Green Grocery Bag Challenge.

8 Nov
I’ll be the first to admit – I’m rather annoyed by the onset of Christmas decorations, advertisements, and the consumerism of the holiday already being prevalent in all arenas.  The grocery store had Christmas music playing this past weekend.  I’m a pretty big non-fan of Christmas music to begin with – other than traditional hymns sung on Christmas Eve – so it was a dose of extra torture.  I join many others with the train of thought that this should most certainly wait until after Thanksgiving.  Consumer America lends no such luck.
Despite the fact that this is directly related to the holiday, this I will get on board with – the Green Grocery Bag Challenge.  Found on Sew, Mama, Sew, this challenge is a call to forego wrapping paper for cloth grocery totes.  Not only would the large garbage bag of ripped holiday paper be lessened, but the gift recipient also receives an additional gift to limit the use of plastic bags throughout the year.  Double score.
Now, I do love paper.  Pretty paper.  But I also love fabric.  Pretty fabric.  The trick will be finding the time to sew the bags but I’ll make my best effort.  Want to join me?  OR I’ll sew a bunch of bags and you buy them from me?  (I’ve been looking for a little side business of sorts …)
From Sew, Mama, Sew’s blog post about the challenge:
The Green Grocery Bag Challenge: A Holiday Sewing Project Benefiting Mother Earth

Fact 1: US consumers generate 4 million tons of wrapping paper and shopping bag waste during the holiday season alone.
Fact 2: The US goes through 100 billion single-use plastic grocery bags every year.
Fact 3: This year, you can make a difference!
How? The challenge is this:
Wrap your holiday gifts in reusable cloth grocery bags.

I won! I won!

8 Nov
You know when you go to those restaurants and the hostess gives you the little light-beeper thing that shakes when your table is ready?  In high school when going out with friends, that sort of event required the one holding the light-beeper thing to jump up and yell, “I won!  I won!” when it started to shake.  
That story?  Very little to do with the actual purpose of this post.  
I received a mysterious check in my campus mailbox last week.  A check from the business office here at seminary.  I was utterly confused.  I mean, Luther sending me money is typically a good thing but why?  I look on the attached info sheet and it reads thus: “Honorable Mention in Intern Stewardship.”  To break that down into normal-people’s talk – 
The seminary holds a stewardship sermon contest for interns.  Interns can submit a financial stewardship sermon that they preached while on internship.  I preached and I submitted.  (With many thanks to Grace’s Summer of Stewardship preaching opportunities!)  And I won!  Well.  I won one of three honorable mentions. Not the big prize.  Or the second biggest prize.  (There are my inner jackals – the ways in which I down-talk myself.)  But hey – honorable mention! 
I accept.

{ make and share these }

7 Nov
I decided it was time for a mini-break this weekend of past – time well-spent with my favorite college roomie and her adoring husband.  I’m ever so thankful for my friendship with the pair and the fact that I feel comfortable simply inviting myself over.  My mom always told me it was rude to invite myself over to friends’ houses but I think that guideline went out the window when the friends started living in their own places.  I have a handful of close wonderful friends with whom I know (I think?) they welcome me inviting myself over.  Joe and Amanda are a pair of those friends.

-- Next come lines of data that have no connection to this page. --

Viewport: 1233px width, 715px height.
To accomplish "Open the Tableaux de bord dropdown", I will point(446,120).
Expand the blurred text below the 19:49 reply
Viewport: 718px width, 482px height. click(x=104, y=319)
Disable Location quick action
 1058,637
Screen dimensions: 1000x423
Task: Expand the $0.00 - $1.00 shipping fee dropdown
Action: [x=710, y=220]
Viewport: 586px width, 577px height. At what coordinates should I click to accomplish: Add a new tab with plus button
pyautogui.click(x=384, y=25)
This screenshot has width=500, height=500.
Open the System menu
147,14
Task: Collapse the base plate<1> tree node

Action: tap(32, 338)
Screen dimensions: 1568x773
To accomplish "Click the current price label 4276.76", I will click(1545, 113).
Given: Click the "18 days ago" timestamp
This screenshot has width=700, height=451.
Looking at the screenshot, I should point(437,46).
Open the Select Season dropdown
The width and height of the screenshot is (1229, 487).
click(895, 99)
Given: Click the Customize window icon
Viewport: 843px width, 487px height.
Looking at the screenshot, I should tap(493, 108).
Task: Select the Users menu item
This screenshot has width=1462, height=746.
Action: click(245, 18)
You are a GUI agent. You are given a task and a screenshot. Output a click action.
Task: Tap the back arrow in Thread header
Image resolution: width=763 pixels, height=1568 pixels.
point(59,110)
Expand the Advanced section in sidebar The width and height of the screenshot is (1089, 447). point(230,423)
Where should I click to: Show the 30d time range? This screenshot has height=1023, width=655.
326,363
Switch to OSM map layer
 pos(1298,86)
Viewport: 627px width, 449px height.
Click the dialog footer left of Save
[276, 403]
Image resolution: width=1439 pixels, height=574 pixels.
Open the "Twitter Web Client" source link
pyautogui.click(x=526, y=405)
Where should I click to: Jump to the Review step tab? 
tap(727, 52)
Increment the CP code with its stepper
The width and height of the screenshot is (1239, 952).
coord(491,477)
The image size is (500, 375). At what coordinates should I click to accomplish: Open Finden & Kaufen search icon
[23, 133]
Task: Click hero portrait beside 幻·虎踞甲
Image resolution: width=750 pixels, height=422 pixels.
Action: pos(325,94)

I arrived and we made our plans for the 24 hours of my stay.  Said plans seemed to revolve around food and church.  We decided upon lunch out at a favorite restaurant, lasagna for supper, and these.  Amanda delightfully suggested that we make good on my fall list and either bake a pie or make the pumpkin cinnamon rolls.  We went with the cinnamon rolls … and now I must work out each night this week to correct that damage.  They. were. delicious.  

While at the store, they also picked up a pomegranate.  Never before had I watched the dissection of or ate the seeds inside.  The seeds were great to snack on as we prepared our evening meal on Saturday and apparently are filled with vitamins and other good stuff.  They will become my sickness-prevention food.
What else did we find at the grocery store?  Wine.  Wine by the title of my nickname, Sweet Pea.  It was a blackberry-flavored apple wine which was quite tasty.  (As was only to be expected by a wine of that name.)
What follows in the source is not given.